SemiAnalysis has suggested that OpenAI requires 3,617 HGX A100 servers to run ChatGPT. According to NVIDIA, the maximum power consumption of each server is 6.5 kilowatts, so assuming that each server is running all day at full capacity, we’re looking at a total energy consumption of 564,252 kilowatt-hours per day.
SemiAnalysis further assumed that ChatGPT has about 13 million daily active users, each asking an average of 15 queries per day. That bins out to 0.00289 kilowatt-hours per query.
Now, what if each of Google’s 9 billion daily search requests were run through ChatGPT at an average energy consumption of 0.00289 kilowatt-hours per request? That would require 26,010,000 kilowatt-hours of energy per day, and demand a total of 166,730 HGX A100 servers, or 163,113 more than OpenAI is already using.
This suggests that a ChatGPT query uses roughly 10 times more energy than a Google search query, and running all Google searches through a model like ChatGPT would take up 10 times more energy than Google search uses today.
This aligns with what John Hennessy, the chairman of Alphabet, said in 2023 when he told Reuters that “having an exchange with AI known as a large language model likely costs 10 times more than a standard keyword search.”

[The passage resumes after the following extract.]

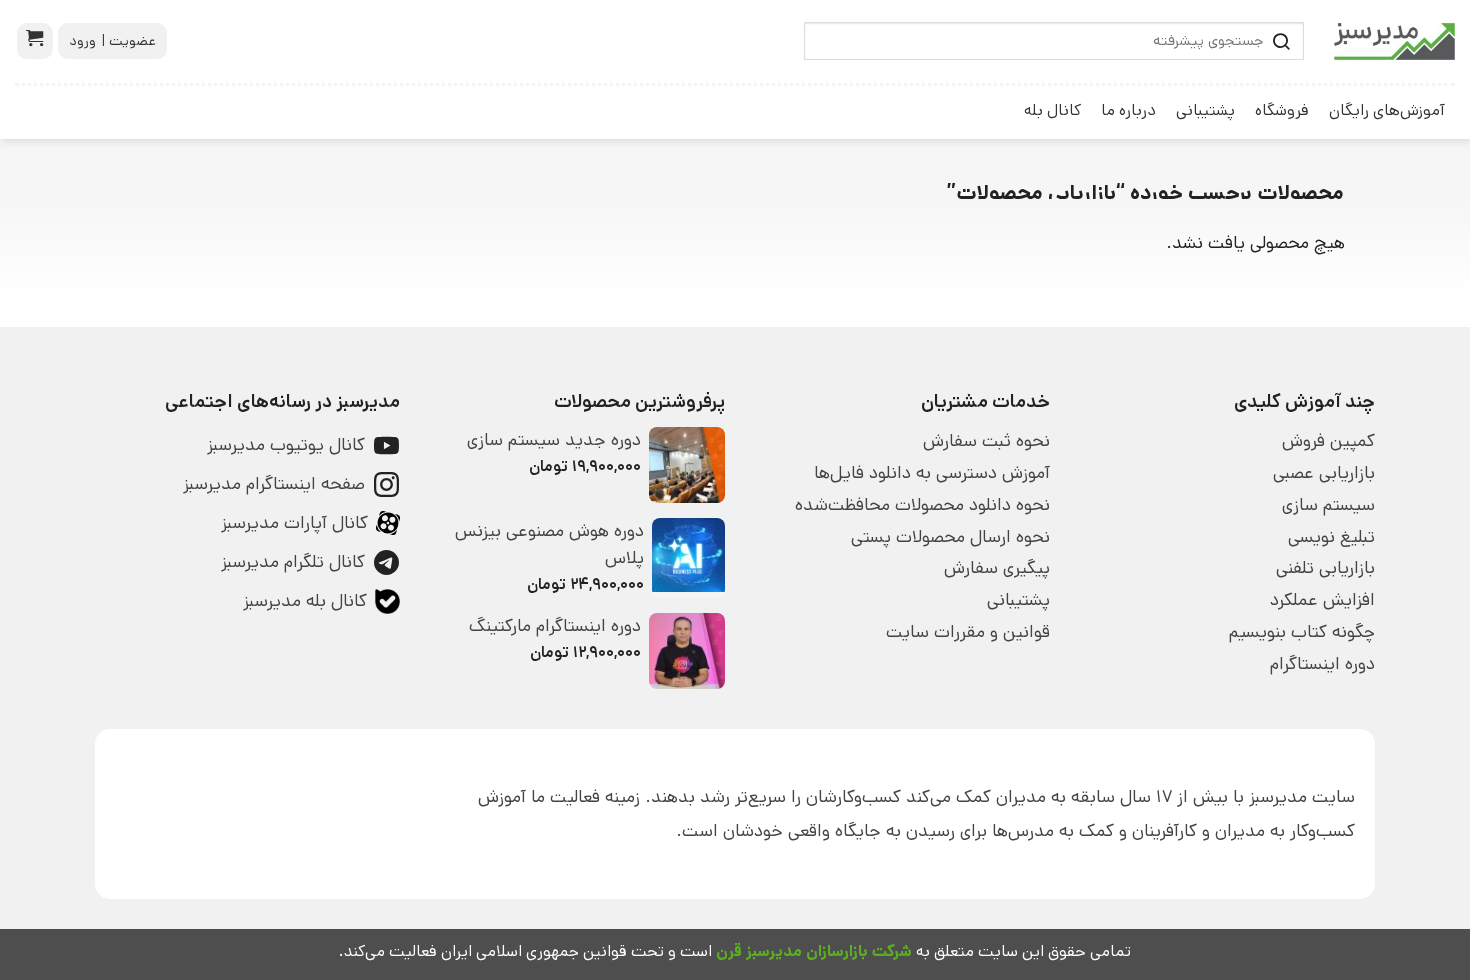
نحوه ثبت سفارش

If we scaled ChatGPT to match Google’s demand or if Google converted all search requests into large language model queries, the total annual energy consumption would require 9 terawatt-hours. Given all data centers in the US consume roughly 220 terawatt-hours per year, this would amount to 4% of all data center energy.
And that’s just from running one AI-powered search. It’s difficult to estimate the total penetration of AI-enabled services over time, but if they require an average of 10 times more energy than traditional queries, the extra energy required in the future could be significant.

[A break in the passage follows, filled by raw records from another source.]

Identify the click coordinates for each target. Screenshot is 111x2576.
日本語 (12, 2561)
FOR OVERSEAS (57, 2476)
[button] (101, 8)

What’s more, the bigger LLMs become, the more energy they consume. In recent years, large language model sizes have been getting ten times bigger roughly every two years, and querying larger models requires more energy on average. A paper published in 2023, titled "From Words to Watts: Benchmarking the Energy Costs of Large Language Model Inference” analyzed the energy required to query increasingly large LLaMA models. It examined the energy needed to query 7 billion parameter, 13 billion parameter, and 65 billion parameter LLaMA models, and demonstrated a relationship which suggests that for every 10x increase in model size, the energy required to run it increases 2-fold.
Performing a rigorous analysis of AI-energy demands is effectively impossible, as so many factors can affect performance, from model size and efficiency to the hardware stack used, and much more. As the most prominent AI models are closed-source, information about these details remains private, making it impossible to make any claims for certain. Each added assumption carries with it a large margin of error.

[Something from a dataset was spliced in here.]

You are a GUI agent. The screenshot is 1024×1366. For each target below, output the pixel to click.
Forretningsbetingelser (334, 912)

Fundamentally, growth in AI energy consumption is bottlenecked by the availability of new hardware and the annual shipments of GPUs, which tend to double in performance every two years. Furthermore, AI companies are demonstrating a desire to continue refining the efficiency of their models, while maintaining performance. This seems to have been the goal of OpenAI’s GPT-4 Turbo, a compressed version of the model that can deliver the same level of performance for a lower energy cost.
Rising efficiency, however, doesn’t always have the effect of tampering growth as the added gains can amplify demand rather than just cut down costs. This is a phenomenon known as the Jevons paradox, which occurs when increased efficiency actually increases overall resource utilization, rather than decreasing it.
A growing need for energy can also have a number of positive externalities, however, as it opens up opportunities for companies like Google, Amazon, Microsoft, and others to pursue creative strategies to supply their excess energy needs. Google’s support of novel geothermal companies like Fervo, to supply power to its data centers in Nevada, is just one example of a trend that is likely to reshape not only our digital activities but our entire energy landscape.